* Problem
Output the records from the line with "598x204 pixels. Task: Click" to the line with "pos(1415,618)" as a two-column CSV with the headers text and answer. Give one row per record, put each value in a single quoted field, and replace any line breaks with spaces.

* Dataset excerpts

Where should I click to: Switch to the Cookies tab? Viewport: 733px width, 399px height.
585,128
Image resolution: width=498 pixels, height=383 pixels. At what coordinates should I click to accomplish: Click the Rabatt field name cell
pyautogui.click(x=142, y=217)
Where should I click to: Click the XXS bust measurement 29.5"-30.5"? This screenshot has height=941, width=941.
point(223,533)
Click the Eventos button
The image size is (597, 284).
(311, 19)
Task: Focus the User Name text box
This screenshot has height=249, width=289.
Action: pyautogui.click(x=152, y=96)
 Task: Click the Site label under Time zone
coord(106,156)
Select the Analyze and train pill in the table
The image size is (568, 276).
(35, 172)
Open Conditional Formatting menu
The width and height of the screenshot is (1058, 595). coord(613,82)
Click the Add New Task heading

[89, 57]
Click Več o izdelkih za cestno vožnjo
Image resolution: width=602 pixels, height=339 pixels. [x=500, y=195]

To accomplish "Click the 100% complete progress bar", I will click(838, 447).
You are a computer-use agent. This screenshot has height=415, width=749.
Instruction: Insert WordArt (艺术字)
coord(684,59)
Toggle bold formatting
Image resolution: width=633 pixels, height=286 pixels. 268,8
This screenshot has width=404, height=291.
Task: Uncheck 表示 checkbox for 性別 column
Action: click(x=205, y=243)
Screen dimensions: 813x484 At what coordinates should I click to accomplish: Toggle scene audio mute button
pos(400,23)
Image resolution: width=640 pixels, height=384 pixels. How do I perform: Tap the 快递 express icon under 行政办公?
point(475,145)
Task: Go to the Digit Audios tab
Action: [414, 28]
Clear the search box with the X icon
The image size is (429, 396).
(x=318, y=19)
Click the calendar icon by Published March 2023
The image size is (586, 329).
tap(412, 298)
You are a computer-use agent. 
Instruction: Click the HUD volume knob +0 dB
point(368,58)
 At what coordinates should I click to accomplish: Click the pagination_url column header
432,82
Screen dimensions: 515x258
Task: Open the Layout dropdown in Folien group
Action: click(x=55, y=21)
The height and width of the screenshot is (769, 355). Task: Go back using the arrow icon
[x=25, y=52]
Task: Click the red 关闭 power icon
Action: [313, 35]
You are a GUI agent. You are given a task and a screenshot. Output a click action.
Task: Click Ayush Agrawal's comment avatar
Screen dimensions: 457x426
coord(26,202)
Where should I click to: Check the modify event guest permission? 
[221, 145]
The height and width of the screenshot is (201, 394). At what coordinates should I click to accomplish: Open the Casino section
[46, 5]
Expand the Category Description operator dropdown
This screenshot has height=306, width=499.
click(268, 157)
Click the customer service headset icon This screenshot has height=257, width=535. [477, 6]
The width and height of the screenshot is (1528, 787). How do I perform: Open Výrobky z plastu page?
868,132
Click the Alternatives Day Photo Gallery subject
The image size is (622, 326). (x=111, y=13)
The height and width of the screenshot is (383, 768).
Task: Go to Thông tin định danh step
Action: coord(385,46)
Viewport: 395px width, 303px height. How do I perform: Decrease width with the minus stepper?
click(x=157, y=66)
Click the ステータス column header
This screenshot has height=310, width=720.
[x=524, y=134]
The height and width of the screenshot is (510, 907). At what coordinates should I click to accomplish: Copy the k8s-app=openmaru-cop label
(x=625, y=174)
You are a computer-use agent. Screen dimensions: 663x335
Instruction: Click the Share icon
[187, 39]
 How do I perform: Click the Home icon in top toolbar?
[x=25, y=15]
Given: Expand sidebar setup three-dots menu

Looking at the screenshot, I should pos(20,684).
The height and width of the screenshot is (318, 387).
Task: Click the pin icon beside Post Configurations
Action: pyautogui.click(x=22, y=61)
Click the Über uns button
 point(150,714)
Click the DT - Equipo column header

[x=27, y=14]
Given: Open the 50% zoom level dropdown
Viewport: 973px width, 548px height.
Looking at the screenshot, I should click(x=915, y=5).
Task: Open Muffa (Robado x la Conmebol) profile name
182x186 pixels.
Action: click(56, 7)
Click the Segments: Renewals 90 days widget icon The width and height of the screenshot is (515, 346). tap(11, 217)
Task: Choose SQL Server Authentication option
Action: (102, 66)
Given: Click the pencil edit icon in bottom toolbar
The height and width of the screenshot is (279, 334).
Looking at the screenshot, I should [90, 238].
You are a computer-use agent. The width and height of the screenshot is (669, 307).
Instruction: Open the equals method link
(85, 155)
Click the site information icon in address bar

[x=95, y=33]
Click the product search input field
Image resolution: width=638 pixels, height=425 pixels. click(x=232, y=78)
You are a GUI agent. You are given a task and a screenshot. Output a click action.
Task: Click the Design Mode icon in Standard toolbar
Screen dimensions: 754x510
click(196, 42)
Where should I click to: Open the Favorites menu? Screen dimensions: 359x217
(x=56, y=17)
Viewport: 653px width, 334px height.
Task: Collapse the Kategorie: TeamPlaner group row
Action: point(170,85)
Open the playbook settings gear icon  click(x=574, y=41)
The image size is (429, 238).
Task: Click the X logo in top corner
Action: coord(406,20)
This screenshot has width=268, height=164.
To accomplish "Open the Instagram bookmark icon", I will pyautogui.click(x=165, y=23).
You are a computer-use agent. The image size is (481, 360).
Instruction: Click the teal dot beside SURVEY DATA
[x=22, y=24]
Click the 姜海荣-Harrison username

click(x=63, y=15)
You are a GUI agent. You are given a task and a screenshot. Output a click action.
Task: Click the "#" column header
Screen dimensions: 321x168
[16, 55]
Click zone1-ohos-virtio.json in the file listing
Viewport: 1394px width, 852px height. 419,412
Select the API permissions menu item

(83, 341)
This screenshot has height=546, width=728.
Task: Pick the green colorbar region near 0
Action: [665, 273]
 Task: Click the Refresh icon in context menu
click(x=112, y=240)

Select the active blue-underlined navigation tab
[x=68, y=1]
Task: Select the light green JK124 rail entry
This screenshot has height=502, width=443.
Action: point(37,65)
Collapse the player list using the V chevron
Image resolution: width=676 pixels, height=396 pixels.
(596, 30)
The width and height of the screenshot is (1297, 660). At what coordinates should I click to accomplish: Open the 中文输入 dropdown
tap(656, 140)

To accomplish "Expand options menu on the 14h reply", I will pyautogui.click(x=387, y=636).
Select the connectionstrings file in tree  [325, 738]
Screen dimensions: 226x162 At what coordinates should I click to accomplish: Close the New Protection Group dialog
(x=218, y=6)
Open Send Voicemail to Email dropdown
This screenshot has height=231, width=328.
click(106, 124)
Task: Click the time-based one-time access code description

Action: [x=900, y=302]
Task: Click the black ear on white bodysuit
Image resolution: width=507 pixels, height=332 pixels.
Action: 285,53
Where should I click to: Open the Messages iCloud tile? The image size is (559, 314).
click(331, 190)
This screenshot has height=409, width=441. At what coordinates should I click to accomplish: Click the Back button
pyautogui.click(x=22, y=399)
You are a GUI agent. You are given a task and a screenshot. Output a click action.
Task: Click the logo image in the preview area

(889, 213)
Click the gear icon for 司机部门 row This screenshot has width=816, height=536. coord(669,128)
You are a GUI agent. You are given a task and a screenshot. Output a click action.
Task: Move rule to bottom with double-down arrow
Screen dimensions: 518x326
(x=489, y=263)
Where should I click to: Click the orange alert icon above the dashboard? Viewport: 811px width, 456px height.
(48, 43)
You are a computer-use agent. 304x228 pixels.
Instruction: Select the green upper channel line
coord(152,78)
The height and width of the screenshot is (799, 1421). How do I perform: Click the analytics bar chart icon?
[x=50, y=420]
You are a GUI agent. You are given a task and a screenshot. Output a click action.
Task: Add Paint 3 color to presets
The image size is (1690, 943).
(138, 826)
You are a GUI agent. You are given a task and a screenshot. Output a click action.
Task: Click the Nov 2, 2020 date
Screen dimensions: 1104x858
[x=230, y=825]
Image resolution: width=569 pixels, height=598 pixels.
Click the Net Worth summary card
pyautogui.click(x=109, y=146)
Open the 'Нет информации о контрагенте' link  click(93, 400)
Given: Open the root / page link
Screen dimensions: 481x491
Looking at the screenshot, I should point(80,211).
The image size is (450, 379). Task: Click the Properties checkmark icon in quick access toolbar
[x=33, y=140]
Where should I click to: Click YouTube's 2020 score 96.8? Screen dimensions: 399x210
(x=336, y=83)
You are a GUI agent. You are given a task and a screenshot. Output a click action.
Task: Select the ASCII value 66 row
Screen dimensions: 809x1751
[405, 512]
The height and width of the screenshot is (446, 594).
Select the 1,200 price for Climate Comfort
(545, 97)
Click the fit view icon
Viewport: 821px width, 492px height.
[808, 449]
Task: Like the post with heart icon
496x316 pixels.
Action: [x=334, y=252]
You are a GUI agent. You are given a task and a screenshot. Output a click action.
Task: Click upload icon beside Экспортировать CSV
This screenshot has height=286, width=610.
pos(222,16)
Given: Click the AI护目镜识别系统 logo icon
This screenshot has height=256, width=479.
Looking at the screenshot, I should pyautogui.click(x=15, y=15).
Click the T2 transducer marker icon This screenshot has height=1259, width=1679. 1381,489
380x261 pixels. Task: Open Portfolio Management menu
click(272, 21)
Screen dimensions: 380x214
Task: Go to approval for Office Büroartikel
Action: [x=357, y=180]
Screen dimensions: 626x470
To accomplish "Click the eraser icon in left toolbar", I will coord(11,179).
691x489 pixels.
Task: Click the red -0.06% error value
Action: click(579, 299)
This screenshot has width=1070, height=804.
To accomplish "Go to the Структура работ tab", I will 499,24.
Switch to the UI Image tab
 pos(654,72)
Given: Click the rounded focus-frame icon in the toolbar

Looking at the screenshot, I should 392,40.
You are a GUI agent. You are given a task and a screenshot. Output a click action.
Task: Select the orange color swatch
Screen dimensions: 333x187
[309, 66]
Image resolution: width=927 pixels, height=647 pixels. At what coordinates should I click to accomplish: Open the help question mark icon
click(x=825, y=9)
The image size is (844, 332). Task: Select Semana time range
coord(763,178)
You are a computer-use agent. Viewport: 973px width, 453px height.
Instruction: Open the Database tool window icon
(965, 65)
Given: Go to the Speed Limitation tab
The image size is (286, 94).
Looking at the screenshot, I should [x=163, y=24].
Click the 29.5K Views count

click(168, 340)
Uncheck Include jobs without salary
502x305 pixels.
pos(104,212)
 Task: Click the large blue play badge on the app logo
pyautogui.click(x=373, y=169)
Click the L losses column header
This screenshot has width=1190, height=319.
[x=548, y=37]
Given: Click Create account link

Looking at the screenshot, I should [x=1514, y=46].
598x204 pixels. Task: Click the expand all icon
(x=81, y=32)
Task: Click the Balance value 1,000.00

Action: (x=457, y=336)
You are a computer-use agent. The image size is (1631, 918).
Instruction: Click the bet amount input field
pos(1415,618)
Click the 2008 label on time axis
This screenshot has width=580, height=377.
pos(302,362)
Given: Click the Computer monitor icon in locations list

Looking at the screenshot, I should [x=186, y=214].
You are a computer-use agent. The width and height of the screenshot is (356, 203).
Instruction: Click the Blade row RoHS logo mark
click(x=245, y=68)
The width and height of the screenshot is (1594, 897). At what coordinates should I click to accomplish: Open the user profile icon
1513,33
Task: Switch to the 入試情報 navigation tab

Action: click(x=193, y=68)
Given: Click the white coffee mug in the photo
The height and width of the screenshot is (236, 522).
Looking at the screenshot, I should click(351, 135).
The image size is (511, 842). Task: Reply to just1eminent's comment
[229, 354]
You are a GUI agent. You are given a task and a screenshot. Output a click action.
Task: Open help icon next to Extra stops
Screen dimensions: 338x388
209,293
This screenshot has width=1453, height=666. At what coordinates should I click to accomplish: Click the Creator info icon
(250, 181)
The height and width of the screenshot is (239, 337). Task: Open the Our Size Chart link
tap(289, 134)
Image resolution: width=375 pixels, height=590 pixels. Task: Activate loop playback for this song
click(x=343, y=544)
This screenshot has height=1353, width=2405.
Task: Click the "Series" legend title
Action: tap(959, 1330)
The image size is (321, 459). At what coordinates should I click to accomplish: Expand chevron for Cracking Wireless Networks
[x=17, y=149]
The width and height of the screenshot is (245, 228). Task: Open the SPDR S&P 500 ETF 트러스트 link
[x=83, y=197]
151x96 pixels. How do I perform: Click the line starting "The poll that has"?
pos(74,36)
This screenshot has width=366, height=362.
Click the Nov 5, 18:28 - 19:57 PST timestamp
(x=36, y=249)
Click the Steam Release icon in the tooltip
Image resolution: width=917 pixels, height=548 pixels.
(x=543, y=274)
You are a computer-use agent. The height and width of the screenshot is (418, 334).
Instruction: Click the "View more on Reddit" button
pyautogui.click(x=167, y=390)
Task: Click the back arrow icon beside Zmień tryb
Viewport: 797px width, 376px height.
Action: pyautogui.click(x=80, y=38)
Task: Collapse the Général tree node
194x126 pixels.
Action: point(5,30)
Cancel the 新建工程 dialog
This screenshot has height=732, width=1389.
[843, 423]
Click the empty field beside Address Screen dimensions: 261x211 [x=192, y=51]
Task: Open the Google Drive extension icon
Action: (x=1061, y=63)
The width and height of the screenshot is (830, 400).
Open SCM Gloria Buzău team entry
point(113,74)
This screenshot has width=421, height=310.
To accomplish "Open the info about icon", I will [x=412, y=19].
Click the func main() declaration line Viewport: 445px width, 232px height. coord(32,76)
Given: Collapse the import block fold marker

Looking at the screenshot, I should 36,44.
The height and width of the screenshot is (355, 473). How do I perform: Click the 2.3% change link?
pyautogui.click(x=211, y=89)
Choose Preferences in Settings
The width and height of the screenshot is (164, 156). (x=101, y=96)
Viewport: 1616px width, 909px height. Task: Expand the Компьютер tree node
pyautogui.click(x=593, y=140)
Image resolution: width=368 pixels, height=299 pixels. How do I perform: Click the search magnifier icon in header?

* The solution
text,answer
"598x204 pixels. Task: Click the expand all icon","(x=81, y=32)"
"Task: Click the Balance value 1,000.00","Action: (x=457, y=336)"
"You are a computer-use agent. The image size is (1631, 918). Instruction: Click the bet amount input field","pos(1415,618)"